-- Dataset follows --

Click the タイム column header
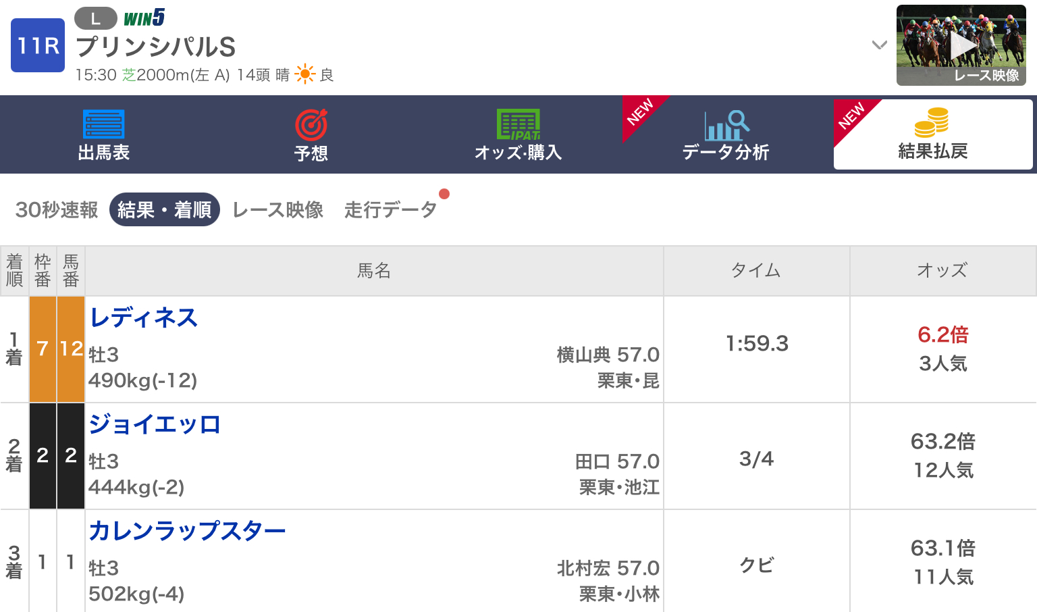1037x612 pixels. pyautogui.click(x=755, y=271)
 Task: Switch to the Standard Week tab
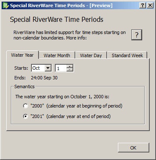click(x=127, y=55)
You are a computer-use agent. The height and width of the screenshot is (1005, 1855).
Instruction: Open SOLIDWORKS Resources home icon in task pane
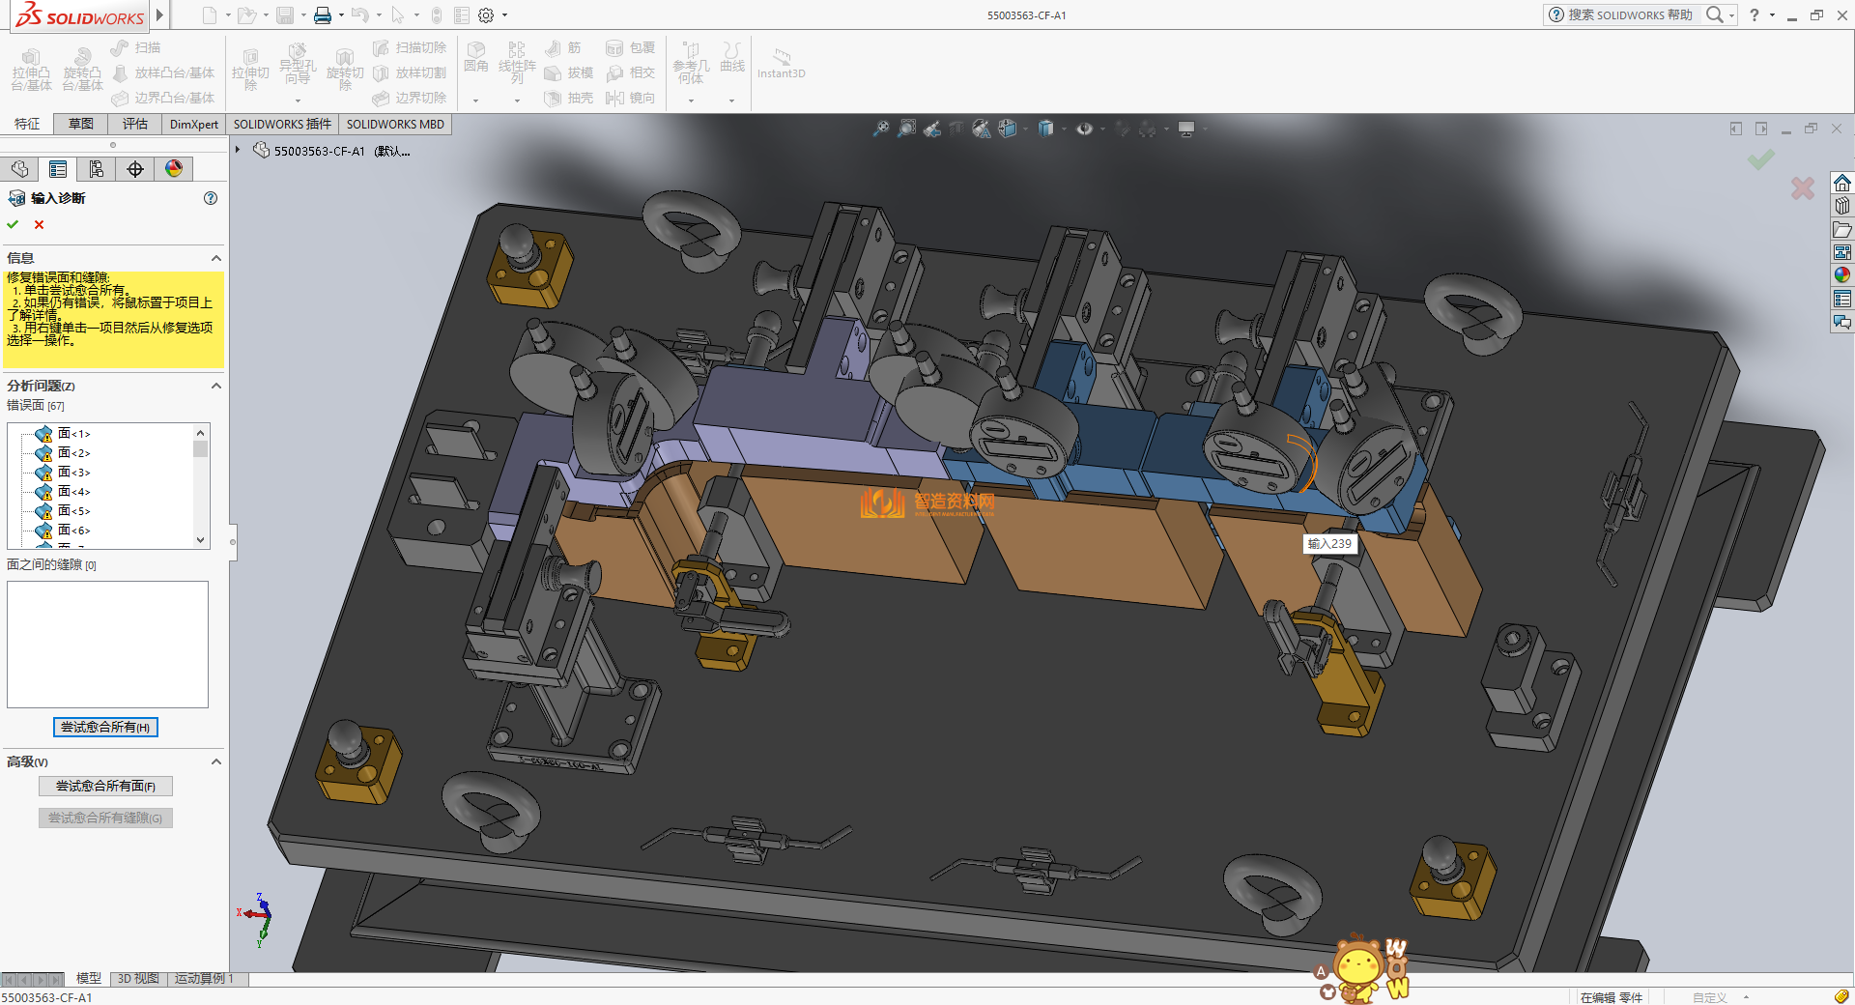tap(1842, 184)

-- Dataset concluded --

◆ **Task**
Leave the pictures out and reproduce exactly the lines from the line with "You are a computer-use" to the end of the material above.

◆ **Response to the exercise**
You are a computer-use agent. The height and width of the screenshot is (1005, 1855).
Instruction: Open SOLIDWORKS Resources home icon in task pane
tap(1842, 184)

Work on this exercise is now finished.